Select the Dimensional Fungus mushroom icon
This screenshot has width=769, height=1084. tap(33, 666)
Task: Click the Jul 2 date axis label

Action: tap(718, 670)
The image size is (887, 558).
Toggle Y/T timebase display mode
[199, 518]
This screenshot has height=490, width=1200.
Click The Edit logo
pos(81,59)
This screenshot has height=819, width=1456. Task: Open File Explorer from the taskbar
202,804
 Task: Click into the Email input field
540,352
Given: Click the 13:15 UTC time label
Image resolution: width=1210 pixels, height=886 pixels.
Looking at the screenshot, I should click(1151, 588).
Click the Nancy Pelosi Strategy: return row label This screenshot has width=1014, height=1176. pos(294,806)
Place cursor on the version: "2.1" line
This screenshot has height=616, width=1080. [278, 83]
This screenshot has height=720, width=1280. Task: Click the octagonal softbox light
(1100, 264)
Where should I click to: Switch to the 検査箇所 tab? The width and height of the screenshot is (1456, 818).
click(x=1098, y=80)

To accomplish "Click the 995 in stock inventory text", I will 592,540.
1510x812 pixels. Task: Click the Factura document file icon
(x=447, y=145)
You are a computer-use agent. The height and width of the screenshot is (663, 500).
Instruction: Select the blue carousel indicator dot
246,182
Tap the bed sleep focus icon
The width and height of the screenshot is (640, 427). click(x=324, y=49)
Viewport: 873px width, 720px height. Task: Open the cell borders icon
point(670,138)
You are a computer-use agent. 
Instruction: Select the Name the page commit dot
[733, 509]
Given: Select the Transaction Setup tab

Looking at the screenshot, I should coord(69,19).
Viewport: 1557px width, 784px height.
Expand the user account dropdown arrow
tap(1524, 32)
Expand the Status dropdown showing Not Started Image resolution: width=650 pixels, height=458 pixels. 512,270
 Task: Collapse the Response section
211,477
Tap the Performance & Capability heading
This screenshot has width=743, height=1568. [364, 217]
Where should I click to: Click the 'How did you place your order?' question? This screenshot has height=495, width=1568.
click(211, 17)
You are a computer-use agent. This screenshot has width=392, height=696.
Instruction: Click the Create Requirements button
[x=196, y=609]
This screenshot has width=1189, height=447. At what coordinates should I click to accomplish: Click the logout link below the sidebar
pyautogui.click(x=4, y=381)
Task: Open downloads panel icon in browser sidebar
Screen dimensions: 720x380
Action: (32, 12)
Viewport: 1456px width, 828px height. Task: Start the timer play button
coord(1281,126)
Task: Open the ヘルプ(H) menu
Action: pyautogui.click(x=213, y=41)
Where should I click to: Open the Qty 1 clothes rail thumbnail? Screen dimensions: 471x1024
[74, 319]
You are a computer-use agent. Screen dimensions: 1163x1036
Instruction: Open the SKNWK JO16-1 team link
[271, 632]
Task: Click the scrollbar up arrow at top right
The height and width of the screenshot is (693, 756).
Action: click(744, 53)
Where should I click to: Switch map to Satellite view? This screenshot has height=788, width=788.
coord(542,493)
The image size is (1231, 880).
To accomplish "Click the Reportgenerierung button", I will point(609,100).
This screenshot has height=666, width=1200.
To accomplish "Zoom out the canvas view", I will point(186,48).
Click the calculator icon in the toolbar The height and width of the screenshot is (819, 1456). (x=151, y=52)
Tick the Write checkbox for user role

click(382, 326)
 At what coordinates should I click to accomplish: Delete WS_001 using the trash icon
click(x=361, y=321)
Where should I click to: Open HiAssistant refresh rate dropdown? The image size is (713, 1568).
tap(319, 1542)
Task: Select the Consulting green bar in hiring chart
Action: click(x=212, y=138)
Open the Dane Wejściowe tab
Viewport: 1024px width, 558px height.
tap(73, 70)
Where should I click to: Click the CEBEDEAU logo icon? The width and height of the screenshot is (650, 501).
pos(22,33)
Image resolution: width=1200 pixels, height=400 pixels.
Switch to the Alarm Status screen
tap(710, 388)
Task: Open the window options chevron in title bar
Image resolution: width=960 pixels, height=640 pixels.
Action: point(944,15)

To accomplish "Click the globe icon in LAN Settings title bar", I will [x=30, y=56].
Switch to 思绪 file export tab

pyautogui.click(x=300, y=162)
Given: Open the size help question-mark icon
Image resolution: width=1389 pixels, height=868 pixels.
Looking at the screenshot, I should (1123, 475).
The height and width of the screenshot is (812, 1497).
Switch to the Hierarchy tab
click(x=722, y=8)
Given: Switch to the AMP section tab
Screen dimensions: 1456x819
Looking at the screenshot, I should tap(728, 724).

• The task: Relabel the items by substituting "Where do I click to" for every occurrence of "Where should I click to". Keep every other character the same.

• Output:
Select the Dimensional Fungus mushroom icon
This screenshot has width=769, height=1084. tap(33, 666)
Task: Click the Jul 2 date axis label

Action: tap(718, 670)
The image size is (887, 558).
Toggle Y/T timebase display mode
[199, 518]
This screenshot has height=490, width=1200.
Click The Edit logo
pos(81,59)
This screenshot has height=819, width=1456. Task: Open File Explorer from the taskbar
202,804
 Task: Click into the Email input field
540,352
Given: Click the 13:15 UTC time label
Image resolution: width=1210 pixels, height=886 pixels.
Looking at the screenshot, I should click(1151, 588).
Click the Nancy Pelosi Strategy: return row label This screenshot has width=1014, height=1176. pos(294,806)
Place cursor on the version: "2.1" line
This screenshot has height=616, width=1080. [278, 83]
This screenshot has height=720, width=1280. Task: Click the octagonal softbox light
(1100, 264)
Where do I click to: Switch to the 検査箇所 tab? The width and height of the screenshot is (1456, 818).
click(x=1098, y=80)

To accomplish "Click the 995 in stock inventory text", I will 592,540.
1510x812 pixels. Task: Click the Factura document file icon
(x=447, y=145)
You are a computer-use agent. The height and width of the screenshot is (663, 500).
Instruction: Select the blue carousel indicator dot
246,182
Tap the bed sleep focus icon
The width and height of the screenshot is (640, 427). click(x=324, y=49)
Viewport: 873px width, 720px height. Task: Open the cell borders icon
point(670,138)
You are a computer-use agent. 
Instruction: Select the Name the page commit dot
[733, 509]
Given: Select the Transaction Setup tab

Looking at the screenshot, I should coord(69,19).
Viewport: 1557px width, 784px height.
Expand the user account dropdown arrow
tap(1524, 32)
Expand the Status dropdown showing Not Started Image resolution: width=650 pixels, height=458 pixels. 512,270
 Task: Collapse the Response section
211,477
Tap the Performance & Capability heading
This screenshot has width=743, height=1568. [364, 217]
Where do I click to: Click the 'How did you place your order?' question? This screenshot has height=495, width=1568.
click(211, 17)
You are a computer-use agent. This screenshot has width=392, height=696.
Instruction: Click the Create Requirements button
[x=196, y=609]
This screenshot has width=1189, height=447. At what coordinates should I click to accomplish: Click the logout link below the sidebar
pyautogui.click(x=4, y=381)
Task: Open downloads panel icon in browser sidebar
Screen dimensions: 720x380
Action: (32, 12)
Viewport: 1456px width, 828px height. Task: Start the timer play button
coord(1281,126)
Task: Open the ヘルプ(H) menu
Action: pyautogui.click(x=213, y=41)
Where do I click to: Open the Qty 1 clothes rail thumbnail? Screen dimensions: 471x1024
[74, 319]
You are a computer-use agent. Screen dimensions: 1163x1036
Instruction: Open the SKNWK JO16-1 team link
[271, 632]
Task: Click the scrollbar up arrow at top right
The height and width of the screenshot is (693, 756).
Action: click(744, 53)
Where do I click to: Switch map to Satellite view? This screenshot has height=788, width=788.
coord(542,493)
The image size is (1231, 880).
To accomplish "Click the Reportgenerierung button", I will point(609,100).
This screenshot has height=666, width=1200.
To accomplish "Zoom out the canvas view", I will point(186,48).
Click the calculator icon in the toolbar The height and width of the screenshot is (819, 1456). (x=151, y=52)
Tick the Write checkbox for user role

click(382, 326)
 At what coordinates should I click to accomplish: Delete WS_001 using the trash icon
click(x=361, y=321)
Where do I click to: Open HiAssistant refresh rate dropdown? The image size is (713, 1568).
tap(319, 1542)
Task: Select the Consulting green bar in hiring chart
Action: click(x=212, y=138)
Open the Dane Wejściowe tab
Viewport: 1024px width, 558px height.
tap(73, 70)
Where do I click to: Click the CEBEDEAU logo icon? The width and height of the screenshot is (650, 501).
pos(22,33)
Image resolution: width=1200 pixels, height=400 pixels.
Switch to the Alarm Status screen
tap(710, 388)
Task: Open the window options chevron in title bar
Image resolution: width=960 pixels, height=640 pixels.
Action: point(944,15)

To accomplish "Click the globe icon in LAN Settings title bar", I will [x=30, y=56].
Switch to 思绪 file export tab

pyautogui.click(x=300, y=162)
Given: Open the size help question-mark icon
Image resolution: width=1389 pixels, height=868 pixels.
Looking at the screenshot, I should (1123, 475).
The height and width of the screenshot is (812, 1497).
Switch to the Hierarchy tab
click(x=722, y=8)
Given: Switch to the AMP section tab
Screen dimensions: 1456x819
Looking at the screenshot, I should tap(728, 724).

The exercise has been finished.